Any time you find yourself in one of these "Cartesian product" parameter situations, it's almost always a sign that you can move one piece of functionality into a separate function and make the new function's result a parameter to the original. In this case, you can split it up into New-ConnectionString and Install-WidgetData, and Install-WidgetData can accept a full connection string as a parameter. This removes the logic of building the connection string from Install-WidgetData, condensing several parameters into one and halving the number of parameter sets needed.
function New-ConnectionString(
[Parameter(Mandatory=$True, Position=0)] # Makes it mandatory for all parameter sets
[ValidateNotNullOrEmpty()]
[string[]]$ComputerName,
[Parameter(ParameterSetName="AutoConnect", Mandatory=$True)]
[switch]$UseIntegratedSecurity,
[Parameter(ParameterSetName="ManualConnect", Mandatory=$True, Position=1)]
[ValidateNotNullOrEmpty()]
[string]$UserName,
[Parameter(ParameterSetName="ManualConnect", Mandatory=$True, Position=2)]
[ValidateNotNullOrEmpty()]
[string]$Password
) {
# ... Build connection string up
return $connString
}
function Install-WidgetData(
[Parameter(Mandatory=$True, Position=0)]
[ValidateNotNullOrEmpty()]
[string]$ConnectionString,
[Parameter(ParameterSetName="Path", Mandatory=$True, Position=1)]
[ValidateNotNullOrEmpty()]
[string]$Path,
[Parameter(ParameterSetName="Xml", Mandatory=$True)]
[ValidateNotNullOrEmpty()]
[string[]]$Xml
) {
# Do installation
}
You can see that this did what you want by invoking help on the commands:
PS C:\> help New-ConnectionString
NAME
New-ConnectionString
SYNTAX
New-ConnectionString [-ComputerName] <string[]> -UseIntegratedSecurity [<CommonParameters>]
New-ConnectionString [-ComputerName] <string[]> [-UserName] <string> [-Password] <string> [<CommonParameters>]
...
PS C:\> help Install-WidgetData
NAME
Install-WidgetData
SYNTAX
Install-WidgetData [-ConnectionString] <string> [-Path] <string> [<CommonParameters>]
Install-WidgetData [-ConnectionString] <string> -Xml <string[]> [<CommonParameters>]
...
Then you call them something like this:
Install-WidgetData (New-ConnectionString 'myserver.example.com' -UseIntegratedSecurity) `
-Path '.\my-widget-data.xml'
You can store the result of New-ConnectionString in a variable if you want, of course.
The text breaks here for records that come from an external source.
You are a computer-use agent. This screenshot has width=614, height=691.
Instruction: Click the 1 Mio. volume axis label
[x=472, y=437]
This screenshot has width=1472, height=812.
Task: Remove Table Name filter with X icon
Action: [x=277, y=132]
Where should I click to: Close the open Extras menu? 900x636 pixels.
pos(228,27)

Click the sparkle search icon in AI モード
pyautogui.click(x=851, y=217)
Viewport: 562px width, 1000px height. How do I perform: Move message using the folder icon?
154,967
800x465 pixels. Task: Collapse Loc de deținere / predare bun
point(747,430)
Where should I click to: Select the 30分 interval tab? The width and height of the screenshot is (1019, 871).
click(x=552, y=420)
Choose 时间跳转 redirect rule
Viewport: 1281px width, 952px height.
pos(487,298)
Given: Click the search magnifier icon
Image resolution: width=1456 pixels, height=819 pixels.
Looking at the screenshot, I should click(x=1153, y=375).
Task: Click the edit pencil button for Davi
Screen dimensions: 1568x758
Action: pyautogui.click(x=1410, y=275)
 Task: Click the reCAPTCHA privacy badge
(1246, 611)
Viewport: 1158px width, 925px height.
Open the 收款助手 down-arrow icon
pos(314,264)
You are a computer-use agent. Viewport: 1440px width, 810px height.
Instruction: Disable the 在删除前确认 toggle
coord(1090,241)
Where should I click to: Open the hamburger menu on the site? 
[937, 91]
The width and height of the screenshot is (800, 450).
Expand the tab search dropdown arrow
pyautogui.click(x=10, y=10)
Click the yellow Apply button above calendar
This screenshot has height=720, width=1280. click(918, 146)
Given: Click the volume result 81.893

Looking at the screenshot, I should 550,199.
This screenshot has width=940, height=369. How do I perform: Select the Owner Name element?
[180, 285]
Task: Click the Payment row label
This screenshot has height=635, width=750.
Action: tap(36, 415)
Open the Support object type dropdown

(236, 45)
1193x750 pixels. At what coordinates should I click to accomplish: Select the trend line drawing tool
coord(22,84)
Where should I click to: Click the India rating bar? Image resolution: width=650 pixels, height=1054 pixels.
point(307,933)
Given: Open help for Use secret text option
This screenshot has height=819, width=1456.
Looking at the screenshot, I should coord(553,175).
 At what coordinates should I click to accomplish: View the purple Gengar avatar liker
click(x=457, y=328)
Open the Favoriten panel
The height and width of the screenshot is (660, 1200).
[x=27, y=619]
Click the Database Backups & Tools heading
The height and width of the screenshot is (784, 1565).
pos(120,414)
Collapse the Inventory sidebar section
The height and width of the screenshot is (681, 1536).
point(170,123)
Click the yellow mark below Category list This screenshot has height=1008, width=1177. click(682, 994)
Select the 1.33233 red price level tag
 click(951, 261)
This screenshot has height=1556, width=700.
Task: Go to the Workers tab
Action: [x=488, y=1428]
You also get some additional features from doing this refactor:
New-ConnectionString's return value can be reused for any number of functions that require a connection string.
Callers can obtain connection strings from other sources if they prefer
Callers can forego your New-ConnectionString in favor of doing it themselves if they need to use features you didn't provide access to
Well, this is the most succinct way. More succinct then the horrors of switch/case or if/then traps to account for all possible parameter sets!
However, your other option is to write different commandlest for mutually exclusive parameter sets, for example
Install-WidgetDataFromPath
Install-WidgetDataFromXml
Both can call Install-WidgetData script commandlet which you can keep hidden inside the module or using scope modifier to hide it from global scope if you are using only a script file. The internal commandlet can implement shared code for both (or more) user-facing wrappers. Judging from your code I don't think you need to be explained how to implement this.